Former CNRP lawmaker Cheam Channy claimed that the oath was simply an excuse.
“The truth is that the election was fake. There were intimidations, so there is no way voter turnout could have reached 82 per cent,” he said.
When asked if he dared to swear that the election was fake, Channy claimed he dared to do so but was quick to add that he believes swearing against Hun Sen had no benefit. “I wish not to be involved in this business [of swearing] because it is useless,” he claimed.
Rainsy responded to Hun Sen’s comments on Monday by harkening back to the 2013 election.

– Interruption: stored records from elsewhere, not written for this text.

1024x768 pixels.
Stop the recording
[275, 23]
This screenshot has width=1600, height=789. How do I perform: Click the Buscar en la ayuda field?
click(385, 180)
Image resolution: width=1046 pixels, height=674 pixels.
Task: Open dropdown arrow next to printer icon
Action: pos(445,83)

“As for the 2018 election results, I answer like in 2013 – count the ballot first and swear afterwards. The CNRP did not participate in the fake election and the figure that the CPP and the National Election Committee presented were lies, mostly about the voter turnout rate which was inflated.”
Rainsy called for an international and independent institution to conduct a survey to find the real voter turnout rate. He additionally called for a recount of the ballots with special attention paid to the number of invalid papers.
Responding to calls for an independent investigation, Council of Ministers spokesman Phay Siphan said the Kingdom wouldn’t heed the requests of a former opposition party leader.
“Rainsy does not value the voters’ will, the results of the election, or the election itself. He is an opportunist who claims irregularity in the elections or election results. The NEC has done its best,
“He did whatever he could to destabilise the elections and take away its legitimacy to gain political power ... he tried to find outside influencers to interfere in Cambodia … so we do not care about his remarks,” Siphan said.
Commenting on the matter, political analyst Meas Ny said former leaders of the CNRP should take Hun Sen up on his challenge in order to prove they had basis for their accusations.
“Swearing is a good thing. I think whether they like it or not, people still believe in oaths. Swearing is a method to show his ideology, but the penalties are just imaginary,” he said.
“When we talk about swearing, the CNRP has nothing to lose. [Hun Sen] also cannot force people to swear,” he said.